Elsewhere, he said an estimated 183,500 people in Afrin district had been displaced, the majority of them having fled to Tal Refaat where, despite the arrival of an inter-agency convoy two days ago, humanitarian partners had struggled to gain sustainable access.

Despite the violence, inter-agency convoys had reached 137,000 people Tal Refaat, Dar Kabira and Duma, he said, “but we are essentially just given crumbs — an occasional convoy here and there, often, coincidentally, shortly before our monthly briefings to you.” He called on Council members to exert influence over parties and to make resolution 2401 (2018) a reality.

In the ensuing debate, delegates decried the uptick in fighting and urged parties to immediately and fully respect resolution 2401 (2018). The Minister for Foreign Affairs of the Netherlands, Council President for March, said the Syrian crisis was a grave violation of the long-established norm to protect civilians and their belongings during war. It was a humiliation for the Council that it had been unable to enforce basic obligations under international humanitarian law.

The representative of the United States said siege, starvation and surrender had become the awful rhythm of the war. Currently, surrender was taking place in eastern Ghouta, where in the 30 days since the Council’s demand for a ceasefire, suffering had only increased. History would not be kind when it judged the chamber’s effectiveness in addressing the crisis, she said, asserting that the Russian Federation had used its Council seat to shield its allies from criticism.

In response, the Russian Federation’s delegate said his country was the only Council member to have taken measures to implement resolution 2401 (2018).
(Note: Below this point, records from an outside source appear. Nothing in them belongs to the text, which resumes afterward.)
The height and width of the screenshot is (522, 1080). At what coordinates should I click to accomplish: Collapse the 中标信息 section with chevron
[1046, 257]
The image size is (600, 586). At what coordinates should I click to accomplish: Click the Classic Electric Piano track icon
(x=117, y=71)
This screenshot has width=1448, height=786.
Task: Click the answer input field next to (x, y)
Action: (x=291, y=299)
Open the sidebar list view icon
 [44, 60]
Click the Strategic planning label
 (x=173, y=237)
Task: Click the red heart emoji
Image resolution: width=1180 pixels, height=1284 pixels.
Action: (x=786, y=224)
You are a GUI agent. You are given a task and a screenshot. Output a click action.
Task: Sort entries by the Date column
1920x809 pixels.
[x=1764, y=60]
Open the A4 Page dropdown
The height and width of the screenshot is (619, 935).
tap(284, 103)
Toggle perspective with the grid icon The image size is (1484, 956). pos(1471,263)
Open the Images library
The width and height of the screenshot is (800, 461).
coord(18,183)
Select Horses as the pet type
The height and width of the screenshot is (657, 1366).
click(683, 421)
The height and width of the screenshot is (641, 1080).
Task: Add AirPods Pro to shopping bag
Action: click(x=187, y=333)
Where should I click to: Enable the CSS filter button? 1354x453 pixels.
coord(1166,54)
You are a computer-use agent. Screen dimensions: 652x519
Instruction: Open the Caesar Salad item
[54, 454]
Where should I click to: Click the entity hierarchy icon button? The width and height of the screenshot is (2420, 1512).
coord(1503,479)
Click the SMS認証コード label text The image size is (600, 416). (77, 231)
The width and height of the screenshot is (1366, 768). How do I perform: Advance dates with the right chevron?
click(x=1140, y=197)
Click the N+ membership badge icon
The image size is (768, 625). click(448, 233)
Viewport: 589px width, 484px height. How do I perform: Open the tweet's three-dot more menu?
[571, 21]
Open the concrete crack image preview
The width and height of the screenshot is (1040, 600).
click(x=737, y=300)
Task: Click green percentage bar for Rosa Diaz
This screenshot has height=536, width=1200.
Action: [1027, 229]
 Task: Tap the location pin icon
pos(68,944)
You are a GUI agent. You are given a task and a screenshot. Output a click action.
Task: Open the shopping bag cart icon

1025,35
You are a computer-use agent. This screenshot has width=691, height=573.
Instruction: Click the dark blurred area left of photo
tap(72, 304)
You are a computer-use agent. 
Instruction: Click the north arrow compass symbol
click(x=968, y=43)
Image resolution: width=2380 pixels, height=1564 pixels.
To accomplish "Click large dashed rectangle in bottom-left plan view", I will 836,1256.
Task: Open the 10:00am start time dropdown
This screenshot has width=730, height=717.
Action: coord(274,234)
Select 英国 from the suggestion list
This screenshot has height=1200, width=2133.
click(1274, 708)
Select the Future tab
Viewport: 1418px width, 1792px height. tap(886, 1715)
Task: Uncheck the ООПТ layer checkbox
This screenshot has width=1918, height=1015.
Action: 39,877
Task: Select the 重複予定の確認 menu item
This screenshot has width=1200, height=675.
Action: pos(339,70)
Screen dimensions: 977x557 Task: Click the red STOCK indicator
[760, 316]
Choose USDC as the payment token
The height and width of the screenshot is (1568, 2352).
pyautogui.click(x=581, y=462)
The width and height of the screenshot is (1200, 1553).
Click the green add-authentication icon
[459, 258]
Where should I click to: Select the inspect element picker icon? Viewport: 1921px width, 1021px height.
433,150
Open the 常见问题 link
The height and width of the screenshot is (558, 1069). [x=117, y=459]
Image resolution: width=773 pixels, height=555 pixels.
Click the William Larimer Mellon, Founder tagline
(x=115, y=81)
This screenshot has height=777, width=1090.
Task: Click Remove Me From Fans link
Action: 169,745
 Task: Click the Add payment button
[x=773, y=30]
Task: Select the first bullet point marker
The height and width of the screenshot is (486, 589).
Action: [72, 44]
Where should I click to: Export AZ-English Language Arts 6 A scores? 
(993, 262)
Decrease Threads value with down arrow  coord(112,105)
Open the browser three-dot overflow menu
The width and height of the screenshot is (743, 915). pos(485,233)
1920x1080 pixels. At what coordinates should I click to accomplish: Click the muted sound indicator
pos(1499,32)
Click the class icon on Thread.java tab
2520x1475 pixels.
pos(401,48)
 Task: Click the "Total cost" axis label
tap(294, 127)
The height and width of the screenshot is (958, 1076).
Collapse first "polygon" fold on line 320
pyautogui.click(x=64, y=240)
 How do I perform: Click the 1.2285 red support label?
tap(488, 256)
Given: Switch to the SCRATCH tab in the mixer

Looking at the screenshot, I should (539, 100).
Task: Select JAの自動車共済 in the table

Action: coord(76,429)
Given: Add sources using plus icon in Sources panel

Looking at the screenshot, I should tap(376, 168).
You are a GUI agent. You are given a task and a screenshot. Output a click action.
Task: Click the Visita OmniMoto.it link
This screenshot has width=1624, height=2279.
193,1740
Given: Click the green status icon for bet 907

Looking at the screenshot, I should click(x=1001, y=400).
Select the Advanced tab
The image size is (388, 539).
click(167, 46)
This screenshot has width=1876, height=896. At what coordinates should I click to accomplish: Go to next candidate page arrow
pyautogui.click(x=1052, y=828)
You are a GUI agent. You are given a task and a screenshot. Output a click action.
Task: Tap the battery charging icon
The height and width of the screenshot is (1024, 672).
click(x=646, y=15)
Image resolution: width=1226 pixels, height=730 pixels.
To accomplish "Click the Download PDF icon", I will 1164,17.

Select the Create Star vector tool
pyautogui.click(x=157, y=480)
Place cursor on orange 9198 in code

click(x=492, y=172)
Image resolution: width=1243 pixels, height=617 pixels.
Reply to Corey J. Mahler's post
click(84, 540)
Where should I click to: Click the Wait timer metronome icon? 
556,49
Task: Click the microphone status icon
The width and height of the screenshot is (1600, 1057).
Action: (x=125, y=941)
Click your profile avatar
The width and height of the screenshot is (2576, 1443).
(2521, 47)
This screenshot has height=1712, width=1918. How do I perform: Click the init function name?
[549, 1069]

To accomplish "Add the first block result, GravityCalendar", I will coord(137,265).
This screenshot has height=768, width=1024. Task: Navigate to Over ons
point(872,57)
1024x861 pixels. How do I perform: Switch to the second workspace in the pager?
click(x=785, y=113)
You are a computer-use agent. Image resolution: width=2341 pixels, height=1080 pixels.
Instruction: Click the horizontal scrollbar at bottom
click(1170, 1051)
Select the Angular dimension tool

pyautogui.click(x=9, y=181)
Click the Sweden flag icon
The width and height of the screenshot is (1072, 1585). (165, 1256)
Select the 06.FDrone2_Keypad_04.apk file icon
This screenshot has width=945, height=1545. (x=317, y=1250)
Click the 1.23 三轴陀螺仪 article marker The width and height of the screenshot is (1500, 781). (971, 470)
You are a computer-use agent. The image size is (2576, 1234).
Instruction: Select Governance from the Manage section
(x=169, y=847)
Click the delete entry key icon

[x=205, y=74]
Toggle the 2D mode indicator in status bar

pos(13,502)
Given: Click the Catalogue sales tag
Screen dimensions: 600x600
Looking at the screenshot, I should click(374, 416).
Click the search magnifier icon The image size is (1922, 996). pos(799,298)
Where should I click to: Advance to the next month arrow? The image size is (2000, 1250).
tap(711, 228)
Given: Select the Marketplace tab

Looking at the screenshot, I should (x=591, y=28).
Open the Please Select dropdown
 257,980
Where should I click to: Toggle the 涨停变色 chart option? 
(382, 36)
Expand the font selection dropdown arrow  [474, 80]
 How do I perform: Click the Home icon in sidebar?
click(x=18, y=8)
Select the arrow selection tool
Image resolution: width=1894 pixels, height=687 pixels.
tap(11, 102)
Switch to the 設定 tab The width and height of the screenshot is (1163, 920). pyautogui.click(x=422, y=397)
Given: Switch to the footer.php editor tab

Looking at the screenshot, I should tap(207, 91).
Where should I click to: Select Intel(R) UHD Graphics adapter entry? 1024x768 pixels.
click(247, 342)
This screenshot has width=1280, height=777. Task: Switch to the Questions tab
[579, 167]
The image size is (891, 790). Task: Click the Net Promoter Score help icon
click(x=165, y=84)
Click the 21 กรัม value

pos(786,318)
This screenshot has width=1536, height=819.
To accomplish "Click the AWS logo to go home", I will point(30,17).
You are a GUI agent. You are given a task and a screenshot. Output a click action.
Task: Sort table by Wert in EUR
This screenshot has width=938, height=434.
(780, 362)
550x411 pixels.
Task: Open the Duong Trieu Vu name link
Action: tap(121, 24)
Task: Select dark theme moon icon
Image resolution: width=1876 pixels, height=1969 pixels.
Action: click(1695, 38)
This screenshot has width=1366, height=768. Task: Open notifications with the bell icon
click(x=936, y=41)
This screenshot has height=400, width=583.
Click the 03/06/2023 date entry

It was taking further steps to normalize the situation. The nearly 121,000 people evacuated from eastern Ghouta had left voluntarily, with many describing how difficult it had been to live under the repressive regime of armed groups. He accused Council members of squandering time with unfounded claims against the Russian Federation as a way to conceal their own failure to take constructive action.

Syria’s delegate said his Government was in fact liberating eastern Ghouta from armed groups. It would go on to liberate all other parts of the country. Civilian suffering had not been caused by his Government, but rather, by armed terrorist groups. The testimony of tens of thousands leaving eastern Ghouta affirmed that those groups had deprived residents of their liberty and prevented them from leaving by using them as human shields.

He described “a state of hysteria” in the Council as Syria sought to exercise its sovereign right, restore stability and implement the Council’s own resolutions against terrorism. He assured supporters of terrorism — some of whom were present in the chamber — that their plan had failed.

Also speaking today were representatives of Kuwait (speaking also on behalf of Sweden), France, United Kingdom, Kazakhstan, Peru, Ethiopia, Bolivia, Poland, Equatorial Guinea, Côte d’Ivoire, China and Sweden.